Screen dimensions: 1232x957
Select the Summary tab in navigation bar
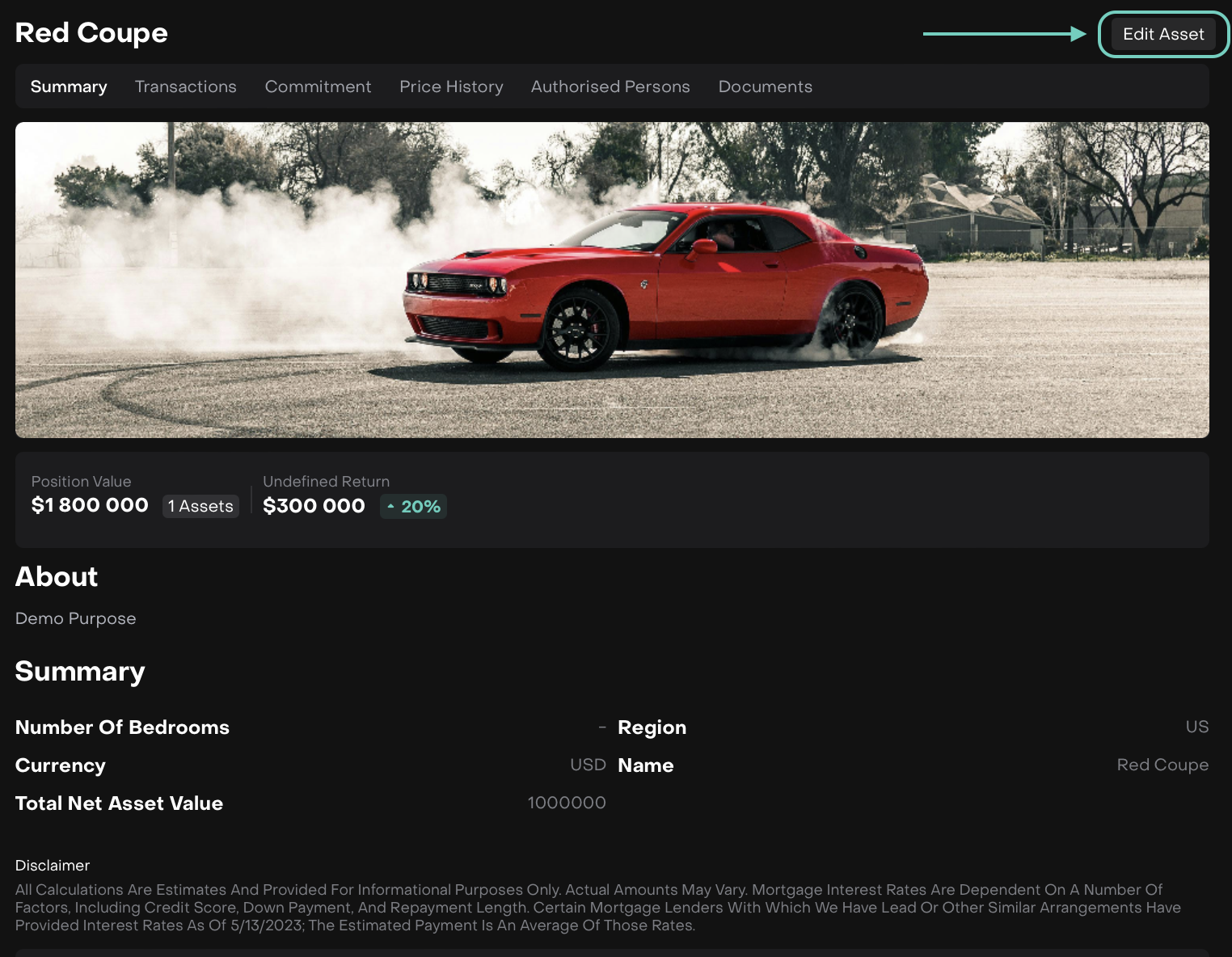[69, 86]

...

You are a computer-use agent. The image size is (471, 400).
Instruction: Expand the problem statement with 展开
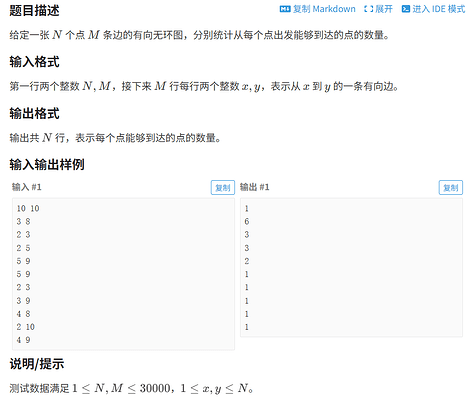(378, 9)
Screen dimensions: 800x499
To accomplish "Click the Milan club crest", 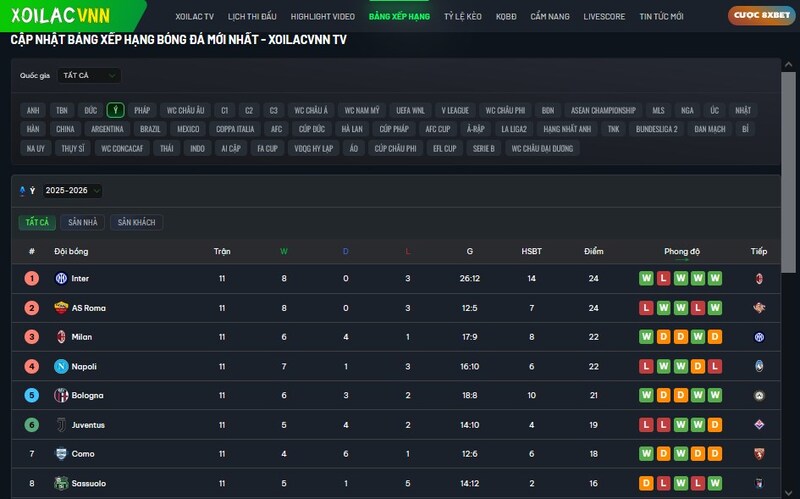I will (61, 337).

__WHAT IS NEEDED__.
Please count the lines in the data that include the word "dimensions" and report the number by itself.

__ANSWER FOR THE TASK__.
2